» **What to work on**
A) Answer these questions using the committee transcript below.
(i) Besides experts in the sector, who was consulted about their needs as the new model was developed?
(ii) How many communities in Ontario now have RAAM clinics?
(iii) Which bill does the presenter's submission say the presenter supports the goals of?
B) From the committee transcript below, copy the stretch from "Dr. Ahmed Bayoumi: Yes." through "that new model.".

I recall one of the first things we did in our Ministry of Health when we were appointed there, the minister and I, was to conduct a number of consultations with people in the sector, all the experts, which I believe included yourself, because I remember meeting you at one of those.

Dr. Ahmed Bayoumi: Yes.

Mrs. Robin Martin: We got a lot of great information from people. We also consulted with people with lived experience about what their needs were as we developed that new model.

We know that new investments are still required. We’ve invested in the RAAM clinics, which we think are very important, and over 30 communities in Ontario now have them. The ministry appreciates your interest in funding high-dose injectable hydromorphone to help address the crisis and is currently reviewing the implications for Ontario of the recent federal announcement of approving injectable hydromorphone for the treatment of opioid use disorder. At this point we haven’t made any decisions on that specific part of your presentation, but we’re looking all the time for what we can do better. I appreciate you bringing this to the attention of the committee today, and I appreciate you saying in your submission that you support the goals of Bill 116.

On that note, can you tell us how you think Bill 116 will help us support the response to opioid issues in Ontario?

» **Collected material**
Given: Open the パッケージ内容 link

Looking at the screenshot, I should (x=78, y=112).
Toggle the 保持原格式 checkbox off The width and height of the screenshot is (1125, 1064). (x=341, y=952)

» **Solved tasks**
A)
(i) People with lived experience.
(ii) Over 30 communities.
(iii) Bill 116.

B)
Dr. Ahmed Bayoumi: Yes.

Mrs. Robin Martin: We got a lot of great information from people. We also consulted with people with lived experience about what their needs were as we developed that new model.